C’est autour de la famille de Phil, modeste chauffeur de taxi, que se noue l’histoire. Sa femme Penny, caissière de supermarché, est lasse de leur situation financière désastreuse, et de la passivité de son mari qui ne fait rien pour que les choses s’améliorent. Ils ont deux enfants obèses, une jeune femme douce et réservée, un fils colérique et bagarreur. Mike Leigh promène aussi sa caméra chez leurs voisins et collègues : Maureen, aux prises avec sa fille maquée avec une racaille schizophrène, Samantha, intelligente allumeuse, fille d’un couple de poivrots irresponsables… On se demande pendant toute la première partie du film où Mike Leigh cherche à emmener tous ses personnages, dans quel but il les a réunis sinon pour pontifier sur le malheur humain. On croit un moment à un portrait en coupe des marges de la société londonienne, une sorte de Short cuts du East End. Mais All or nothing ne parvient pas à devenir un véritable film choral (sans doute la structure originelle d’un scénario un peu flottant), et l’on a parfois l’impression de se retrouver devant les chutes de ce film auquel le cinéaste n’a pas su totalement renoncer. D’où les nombreux « à côtés » de l’intrigue, les parenthèses d’un récit assez inégal.

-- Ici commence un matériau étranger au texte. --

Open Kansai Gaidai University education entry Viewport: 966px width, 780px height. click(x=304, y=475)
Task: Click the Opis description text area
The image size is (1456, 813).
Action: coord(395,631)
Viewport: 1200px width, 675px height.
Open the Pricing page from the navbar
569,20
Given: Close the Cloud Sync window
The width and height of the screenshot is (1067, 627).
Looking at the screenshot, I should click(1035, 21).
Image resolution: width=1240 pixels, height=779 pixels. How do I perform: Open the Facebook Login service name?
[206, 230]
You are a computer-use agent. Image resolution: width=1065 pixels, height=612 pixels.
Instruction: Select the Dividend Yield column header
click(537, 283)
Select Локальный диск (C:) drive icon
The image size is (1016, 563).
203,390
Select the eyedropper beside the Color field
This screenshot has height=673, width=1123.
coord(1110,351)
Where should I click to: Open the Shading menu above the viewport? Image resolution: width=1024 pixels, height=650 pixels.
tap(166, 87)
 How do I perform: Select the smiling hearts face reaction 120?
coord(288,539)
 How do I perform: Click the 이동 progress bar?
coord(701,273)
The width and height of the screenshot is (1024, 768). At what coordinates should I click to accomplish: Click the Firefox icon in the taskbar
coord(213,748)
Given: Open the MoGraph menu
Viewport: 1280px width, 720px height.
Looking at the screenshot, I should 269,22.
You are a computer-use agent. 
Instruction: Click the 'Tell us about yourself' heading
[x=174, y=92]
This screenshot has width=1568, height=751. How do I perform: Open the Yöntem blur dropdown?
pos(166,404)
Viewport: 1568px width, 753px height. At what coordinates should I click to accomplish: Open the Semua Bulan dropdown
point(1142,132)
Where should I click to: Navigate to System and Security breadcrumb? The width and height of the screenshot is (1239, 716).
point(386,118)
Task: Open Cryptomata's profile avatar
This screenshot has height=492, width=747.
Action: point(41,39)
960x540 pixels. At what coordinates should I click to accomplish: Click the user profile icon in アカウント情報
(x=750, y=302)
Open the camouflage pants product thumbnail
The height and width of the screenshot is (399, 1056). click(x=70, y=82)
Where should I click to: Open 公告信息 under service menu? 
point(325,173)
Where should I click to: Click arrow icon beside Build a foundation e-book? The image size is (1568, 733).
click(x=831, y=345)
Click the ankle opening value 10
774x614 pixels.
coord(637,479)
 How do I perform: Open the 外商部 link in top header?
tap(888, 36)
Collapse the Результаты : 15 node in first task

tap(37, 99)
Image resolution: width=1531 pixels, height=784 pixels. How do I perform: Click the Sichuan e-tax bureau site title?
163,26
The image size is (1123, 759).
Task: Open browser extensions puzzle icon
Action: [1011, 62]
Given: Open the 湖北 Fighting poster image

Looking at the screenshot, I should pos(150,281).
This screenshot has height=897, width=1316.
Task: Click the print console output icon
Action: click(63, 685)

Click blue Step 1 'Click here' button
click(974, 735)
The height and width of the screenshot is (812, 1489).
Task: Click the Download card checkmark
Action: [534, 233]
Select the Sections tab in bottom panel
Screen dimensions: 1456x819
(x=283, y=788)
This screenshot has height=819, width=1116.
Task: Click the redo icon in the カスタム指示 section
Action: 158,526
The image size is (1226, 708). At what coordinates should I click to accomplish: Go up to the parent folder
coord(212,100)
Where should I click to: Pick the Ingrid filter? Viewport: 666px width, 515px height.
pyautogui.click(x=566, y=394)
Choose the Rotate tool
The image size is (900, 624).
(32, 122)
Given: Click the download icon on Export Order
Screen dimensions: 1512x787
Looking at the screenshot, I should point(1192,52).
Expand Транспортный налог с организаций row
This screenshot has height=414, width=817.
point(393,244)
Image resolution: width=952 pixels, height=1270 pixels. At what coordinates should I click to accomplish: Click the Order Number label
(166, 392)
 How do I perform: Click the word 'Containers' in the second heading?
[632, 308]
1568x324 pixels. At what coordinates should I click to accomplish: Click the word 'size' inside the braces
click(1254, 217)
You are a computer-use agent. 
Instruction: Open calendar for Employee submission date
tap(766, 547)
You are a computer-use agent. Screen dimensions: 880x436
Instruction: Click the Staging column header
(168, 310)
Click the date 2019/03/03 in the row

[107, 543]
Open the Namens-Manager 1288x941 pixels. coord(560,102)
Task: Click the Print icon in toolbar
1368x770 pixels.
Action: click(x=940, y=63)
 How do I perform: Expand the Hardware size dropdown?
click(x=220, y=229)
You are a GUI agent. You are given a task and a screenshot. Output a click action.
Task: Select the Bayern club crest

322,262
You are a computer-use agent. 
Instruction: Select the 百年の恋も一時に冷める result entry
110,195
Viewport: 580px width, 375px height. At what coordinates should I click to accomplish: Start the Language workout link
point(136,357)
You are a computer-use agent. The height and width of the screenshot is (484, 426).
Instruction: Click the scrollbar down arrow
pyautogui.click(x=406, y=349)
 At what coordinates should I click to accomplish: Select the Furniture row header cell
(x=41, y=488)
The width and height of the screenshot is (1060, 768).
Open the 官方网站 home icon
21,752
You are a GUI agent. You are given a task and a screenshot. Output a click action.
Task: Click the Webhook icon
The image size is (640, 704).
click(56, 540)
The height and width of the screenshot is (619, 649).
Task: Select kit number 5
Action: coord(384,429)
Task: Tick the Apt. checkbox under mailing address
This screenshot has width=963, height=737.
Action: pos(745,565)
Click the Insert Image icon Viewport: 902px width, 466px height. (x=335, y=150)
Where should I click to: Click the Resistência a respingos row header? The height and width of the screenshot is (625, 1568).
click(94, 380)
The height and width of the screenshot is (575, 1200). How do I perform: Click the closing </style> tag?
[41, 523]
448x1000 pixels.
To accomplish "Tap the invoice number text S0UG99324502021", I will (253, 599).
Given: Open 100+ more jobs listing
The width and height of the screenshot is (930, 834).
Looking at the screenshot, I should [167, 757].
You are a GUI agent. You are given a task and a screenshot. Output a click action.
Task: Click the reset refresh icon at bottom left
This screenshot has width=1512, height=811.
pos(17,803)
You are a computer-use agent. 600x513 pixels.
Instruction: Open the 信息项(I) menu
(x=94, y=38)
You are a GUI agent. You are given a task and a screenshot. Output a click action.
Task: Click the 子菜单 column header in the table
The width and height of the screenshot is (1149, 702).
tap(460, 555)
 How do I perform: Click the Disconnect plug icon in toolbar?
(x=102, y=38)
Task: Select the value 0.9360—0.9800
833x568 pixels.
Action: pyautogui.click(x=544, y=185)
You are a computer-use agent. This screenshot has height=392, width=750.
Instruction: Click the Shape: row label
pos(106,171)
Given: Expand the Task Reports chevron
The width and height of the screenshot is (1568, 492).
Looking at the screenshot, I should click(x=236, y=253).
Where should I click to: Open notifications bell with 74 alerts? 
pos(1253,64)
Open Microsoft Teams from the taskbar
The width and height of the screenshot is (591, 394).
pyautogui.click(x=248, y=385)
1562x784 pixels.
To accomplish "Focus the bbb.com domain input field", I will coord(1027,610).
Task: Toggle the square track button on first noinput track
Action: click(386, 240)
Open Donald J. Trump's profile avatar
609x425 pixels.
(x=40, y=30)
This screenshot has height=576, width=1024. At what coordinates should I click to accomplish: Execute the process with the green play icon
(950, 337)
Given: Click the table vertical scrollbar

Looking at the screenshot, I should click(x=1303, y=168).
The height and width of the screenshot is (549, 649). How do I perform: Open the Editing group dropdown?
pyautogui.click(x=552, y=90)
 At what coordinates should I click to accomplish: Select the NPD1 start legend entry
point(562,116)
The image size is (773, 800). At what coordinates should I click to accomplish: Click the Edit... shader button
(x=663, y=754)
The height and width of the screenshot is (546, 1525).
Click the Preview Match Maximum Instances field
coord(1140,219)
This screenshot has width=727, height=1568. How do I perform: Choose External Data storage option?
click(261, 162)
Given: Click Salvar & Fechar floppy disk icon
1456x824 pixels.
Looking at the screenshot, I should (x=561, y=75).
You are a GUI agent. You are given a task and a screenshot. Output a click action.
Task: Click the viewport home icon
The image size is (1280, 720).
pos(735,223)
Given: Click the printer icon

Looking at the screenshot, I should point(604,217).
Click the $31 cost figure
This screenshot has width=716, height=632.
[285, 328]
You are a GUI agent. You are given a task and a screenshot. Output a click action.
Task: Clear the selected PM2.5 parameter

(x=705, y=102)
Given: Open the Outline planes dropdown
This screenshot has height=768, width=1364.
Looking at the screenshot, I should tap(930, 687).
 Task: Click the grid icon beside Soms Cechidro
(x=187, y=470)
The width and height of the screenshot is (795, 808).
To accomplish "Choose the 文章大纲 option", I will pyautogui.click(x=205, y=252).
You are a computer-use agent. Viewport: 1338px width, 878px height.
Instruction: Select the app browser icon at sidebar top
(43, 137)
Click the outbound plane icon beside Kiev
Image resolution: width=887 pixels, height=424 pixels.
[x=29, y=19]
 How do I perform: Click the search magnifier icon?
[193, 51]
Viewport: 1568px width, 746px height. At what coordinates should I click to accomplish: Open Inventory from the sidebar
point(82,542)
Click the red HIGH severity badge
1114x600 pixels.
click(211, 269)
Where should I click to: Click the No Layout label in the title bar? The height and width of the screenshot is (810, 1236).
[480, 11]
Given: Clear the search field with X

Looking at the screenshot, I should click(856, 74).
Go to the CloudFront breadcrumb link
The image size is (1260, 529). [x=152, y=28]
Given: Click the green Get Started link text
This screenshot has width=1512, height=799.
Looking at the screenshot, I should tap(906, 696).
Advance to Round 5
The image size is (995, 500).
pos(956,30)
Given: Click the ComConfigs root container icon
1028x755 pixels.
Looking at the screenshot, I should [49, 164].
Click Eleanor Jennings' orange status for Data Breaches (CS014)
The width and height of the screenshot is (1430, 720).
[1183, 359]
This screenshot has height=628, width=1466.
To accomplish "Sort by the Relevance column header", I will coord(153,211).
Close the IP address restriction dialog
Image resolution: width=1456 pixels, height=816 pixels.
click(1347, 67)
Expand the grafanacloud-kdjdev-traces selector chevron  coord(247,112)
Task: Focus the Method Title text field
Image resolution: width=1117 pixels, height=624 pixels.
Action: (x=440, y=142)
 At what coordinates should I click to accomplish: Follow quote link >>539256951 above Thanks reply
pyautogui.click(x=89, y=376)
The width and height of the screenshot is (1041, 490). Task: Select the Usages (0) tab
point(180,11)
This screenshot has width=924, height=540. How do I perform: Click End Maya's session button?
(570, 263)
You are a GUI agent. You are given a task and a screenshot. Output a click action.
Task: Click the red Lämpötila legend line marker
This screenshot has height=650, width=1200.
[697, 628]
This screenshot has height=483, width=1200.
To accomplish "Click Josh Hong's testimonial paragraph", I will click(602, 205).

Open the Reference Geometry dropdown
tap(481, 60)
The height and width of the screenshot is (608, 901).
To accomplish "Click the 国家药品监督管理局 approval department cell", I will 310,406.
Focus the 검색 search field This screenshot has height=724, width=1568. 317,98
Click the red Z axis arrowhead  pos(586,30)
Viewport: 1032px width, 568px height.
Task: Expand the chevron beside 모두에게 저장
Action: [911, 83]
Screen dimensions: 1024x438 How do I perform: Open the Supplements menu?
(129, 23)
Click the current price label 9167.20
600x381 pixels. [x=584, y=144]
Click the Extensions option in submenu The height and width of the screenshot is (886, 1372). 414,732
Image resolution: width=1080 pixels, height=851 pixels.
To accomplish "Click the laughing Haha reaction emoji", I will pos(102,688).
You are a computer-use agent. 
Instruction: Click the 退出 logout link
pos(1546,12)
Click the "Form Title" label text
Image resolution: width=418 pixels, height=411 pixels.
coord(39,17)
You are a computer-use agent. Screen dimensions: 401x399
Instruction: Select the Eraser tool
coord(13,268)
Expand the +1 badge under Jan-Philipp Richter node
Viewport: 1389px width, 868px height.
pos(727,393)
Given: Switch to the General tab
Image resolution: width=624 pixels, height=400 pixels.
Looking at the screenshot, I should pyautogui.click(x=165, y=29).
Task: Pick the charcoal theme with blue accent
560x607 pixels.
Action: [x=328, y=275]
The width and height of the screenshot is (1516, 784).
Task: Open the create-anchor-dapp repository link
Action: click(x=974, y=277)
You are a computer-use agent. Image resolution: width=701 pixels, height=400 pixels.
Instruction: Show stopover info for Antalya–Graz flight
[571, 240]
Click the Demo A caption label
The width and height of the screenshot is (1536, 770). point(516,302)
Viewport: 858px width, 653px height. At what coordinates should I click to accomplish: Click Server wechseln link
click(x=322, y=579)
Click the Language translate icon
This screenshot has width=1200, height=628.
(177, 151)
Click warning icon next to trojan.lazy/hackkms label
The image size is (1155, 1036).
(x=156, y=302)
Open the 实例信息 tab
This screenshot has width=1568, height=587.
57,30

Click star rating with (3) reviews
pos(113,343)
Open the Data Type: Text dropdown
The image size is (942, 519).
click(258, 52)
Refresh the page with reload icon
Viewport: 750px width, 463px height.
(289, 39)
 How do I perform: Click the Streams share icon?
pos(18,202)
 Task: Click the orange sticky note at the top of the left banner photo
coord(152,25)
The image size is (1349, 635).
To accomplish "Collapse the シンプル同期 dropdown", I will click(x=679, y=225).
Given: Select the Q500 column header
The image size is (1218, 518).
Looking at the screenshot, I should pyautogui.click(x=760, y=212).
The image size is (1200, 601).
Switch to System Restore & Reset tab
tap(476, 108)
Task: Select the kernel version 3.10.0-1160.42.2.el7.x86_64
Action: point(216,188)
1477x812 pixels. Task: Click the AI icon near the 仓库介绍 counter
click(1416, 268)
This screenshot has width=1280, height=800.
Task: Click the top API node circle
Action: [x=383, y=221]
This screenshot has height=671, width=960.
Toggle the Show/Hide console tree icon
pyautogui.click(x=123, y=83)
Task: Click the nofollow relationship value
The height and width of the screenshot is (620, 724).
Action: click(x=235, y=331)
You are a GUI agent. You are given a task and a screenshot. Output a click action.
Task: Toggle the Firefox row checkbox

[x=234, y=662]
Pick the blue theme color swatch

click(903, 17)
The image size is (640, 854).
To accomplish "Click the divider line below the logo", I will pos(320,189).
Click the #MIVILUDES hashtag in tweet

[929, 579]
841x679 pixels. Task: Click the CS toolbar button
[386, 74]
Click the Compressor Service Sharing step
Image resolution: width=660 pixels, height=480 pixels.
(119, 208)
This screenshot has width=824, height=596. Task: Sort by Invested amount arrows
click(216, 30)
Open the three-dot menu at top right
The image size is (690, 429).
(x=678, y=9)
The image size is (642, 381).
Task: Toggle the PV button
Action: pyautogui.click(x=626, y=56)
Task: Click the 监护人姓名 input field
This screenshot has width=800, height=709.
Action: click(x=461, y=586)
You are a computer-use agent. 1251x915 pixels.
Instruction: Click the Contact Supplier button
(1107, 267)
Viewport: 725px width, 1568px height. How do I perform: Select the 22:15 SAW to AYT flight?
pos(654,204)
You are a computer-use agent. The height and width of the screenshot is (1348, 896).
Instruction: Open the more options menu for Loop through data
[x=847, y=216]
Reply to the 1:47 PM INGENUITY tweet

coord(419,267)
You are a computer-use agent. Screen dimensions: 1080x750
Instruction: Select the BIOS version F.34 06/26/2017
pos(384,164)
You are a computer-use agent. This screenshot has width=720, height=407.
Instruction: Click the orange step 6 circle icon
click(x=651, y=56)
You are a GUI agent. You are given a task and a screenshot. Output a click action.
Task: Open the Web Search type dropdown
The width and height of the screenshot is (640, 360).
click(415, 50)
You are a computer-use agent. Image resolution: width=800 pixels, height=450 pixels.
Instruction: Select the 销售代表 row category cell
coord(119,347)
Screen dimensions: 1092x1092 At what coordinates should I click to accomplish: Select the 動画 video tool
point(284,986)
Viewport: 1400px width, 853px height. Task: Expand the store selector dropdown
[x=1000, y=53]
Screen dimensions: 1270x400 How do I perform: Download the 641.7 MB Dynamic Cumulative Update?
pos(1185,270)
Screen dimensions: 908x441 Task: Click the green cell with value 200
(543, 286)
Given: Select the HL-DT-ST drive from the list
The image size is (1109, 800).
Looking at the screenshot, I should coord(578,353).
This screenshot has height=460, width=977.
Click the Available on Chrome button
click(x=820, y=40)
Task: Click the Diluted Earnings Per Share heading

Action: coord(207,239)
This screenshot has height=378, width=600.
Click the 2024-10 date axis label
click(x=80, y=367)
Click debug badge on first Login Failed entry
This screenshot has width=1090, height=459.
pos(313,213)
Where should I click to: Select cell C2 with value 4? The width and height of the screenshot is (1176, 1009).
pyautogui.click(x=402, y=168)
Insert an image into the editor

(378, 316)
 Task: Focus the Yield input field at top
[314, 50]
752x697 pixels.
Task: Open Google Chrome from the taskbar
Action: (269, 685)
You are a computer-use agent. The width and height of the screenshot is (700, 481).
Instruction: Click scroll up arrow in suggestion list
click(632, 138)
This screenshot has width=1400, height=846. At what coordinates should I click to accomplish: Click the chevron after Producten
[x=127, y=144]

On peut aussi reprocher à Mike Leigh un misérabilisme qui, en ces temps d’ascèse esthétique et émotionnelle, n’est pas sans audace. Mais c’est surtout dans le dernier tiers du film, au moment où il parvient à resserrer sa vision, et cesse de survoler ses personnages pour atteindre le coeur de leur névrose que Mike Leigh se montre un très grand cinéaste. Après l’accident cardiaque de leur fils Rory, Phil constate que l’amour de sa femme s’est tari, mais le couple se resserre malgré tout, poussé par la peur et l’espoir. Une longue explication, incroyablement douloureuse mais juste, apporte une rare intensité à cette fin de film. On ne ressort pas indemne d’une oeuvre qui malmène ainsi son spectateur, l’invite avec arrogance à connaître ses propres abîmes et s’achève de manière ambiguë, à la fois rassurante et désespérée.